• [WORK TO BE COMPLETED]
Set down every entry word for word. Omit the pictures.

SUPPLIED ENTRIES START

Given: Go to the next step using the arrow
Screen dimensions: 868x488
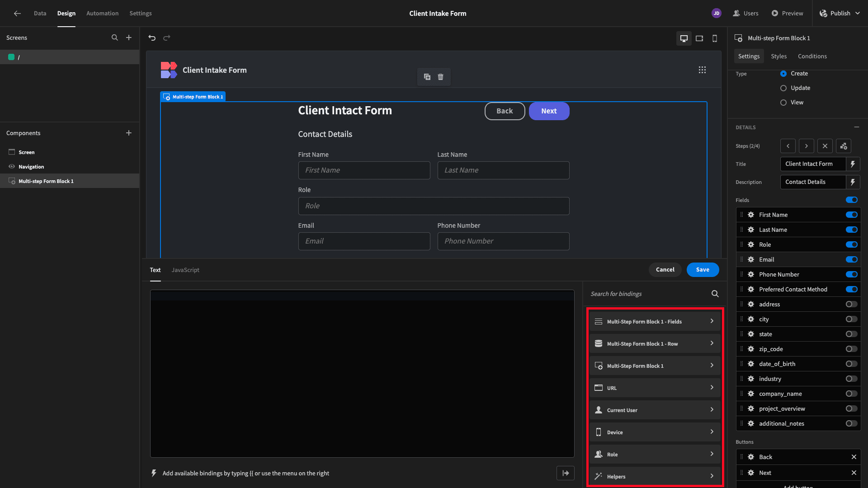Looking at the screenshot, I should tap(806, 146).
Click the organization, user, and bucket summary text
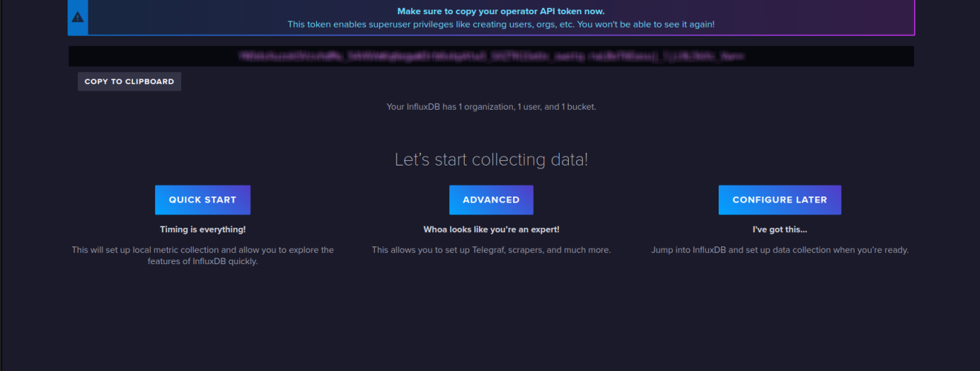Image resolution: width=980 pixels, height=371 pixels. pyautogui.click(x=491, y=107)
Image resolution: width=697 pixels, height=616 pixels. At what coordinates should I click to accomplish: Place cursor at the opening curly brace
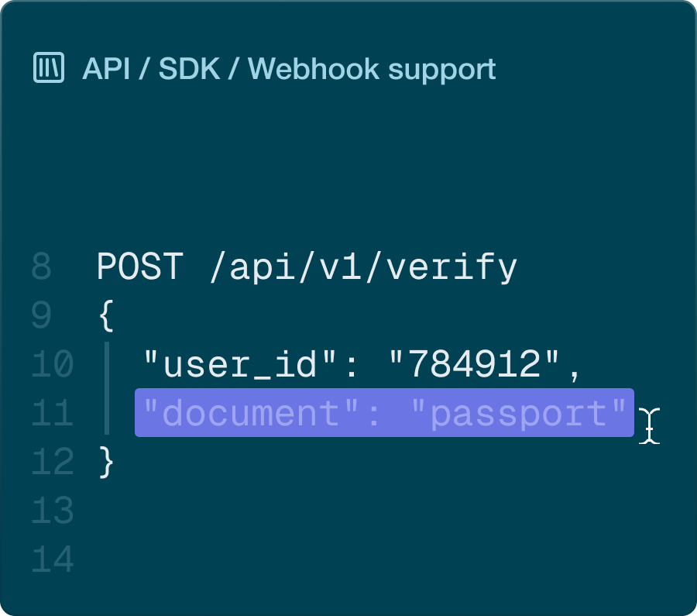[106, 316]
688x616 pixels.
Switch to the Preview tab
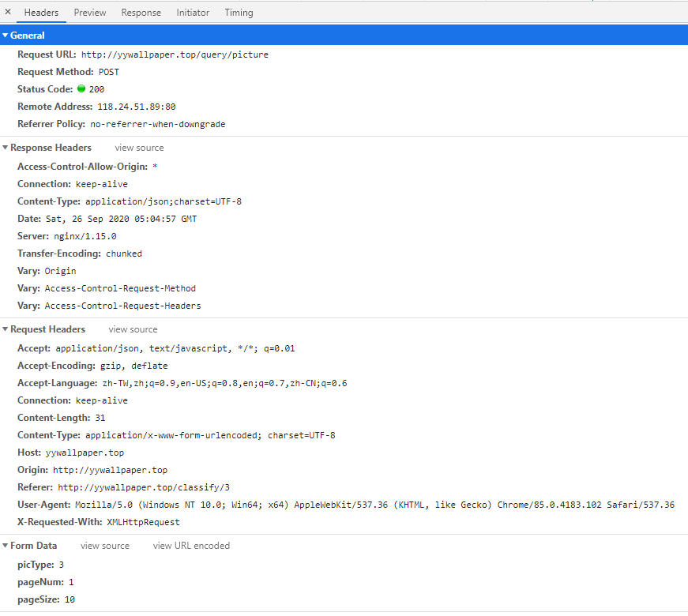89,13
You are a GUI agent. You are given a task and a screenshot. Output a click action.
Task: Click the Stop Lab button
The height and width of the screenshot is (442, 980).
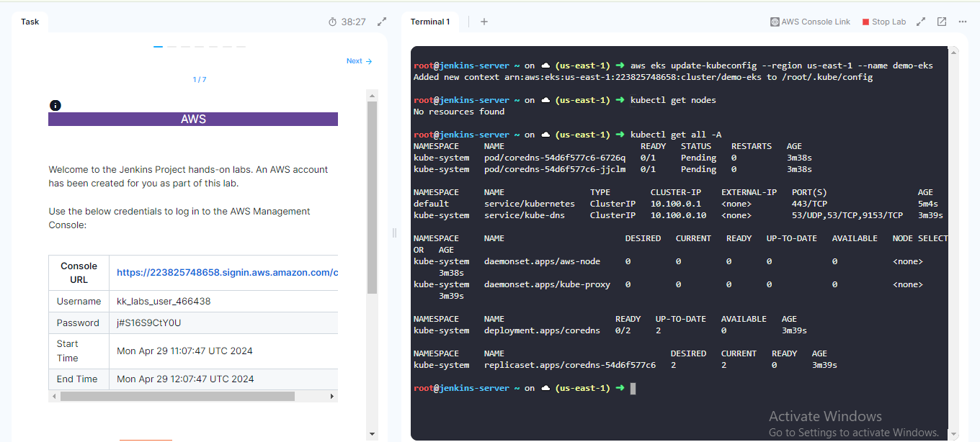click(x=888, y=22)
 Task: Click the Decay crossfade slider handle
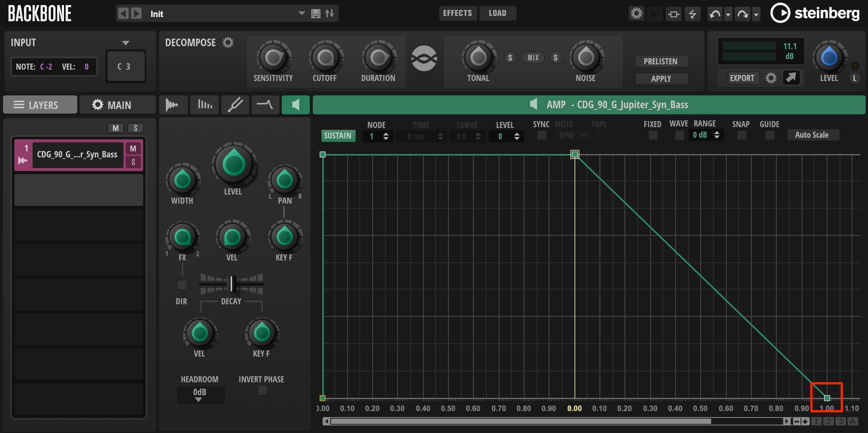pyautogui.click(x=232, y=284)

SUPPLIED ENTRIES END

• [SOLUTION TO THIS TASK]
Given: Go to the next step using the arrow
Screen dimensions: 868x488
Looking at the screenshot, I should tap(806, 146).
Click the organization, user, and bucket summary text
Image resolution: width=980 pixels, height=371 pixels. pyautogui.click(x=491, y=107)
Image resolution: width=697 pixels, height=616 pixels. At what coordinates should I click to accomplish: Place cursor at the opening curly brace
[106, 316]
688x616 pixels.
Switch to the Preview tab
89,13
You are a GUI agent. You are given a task and a screenshot. Output a click action.
Task: Click the Stop Lab button
The height and width of the screenshot is (442, 980).
click(x=888, y=22)
 Task: Click the Decay crossfade slider handle
pyautogui.click(x=232, y=284)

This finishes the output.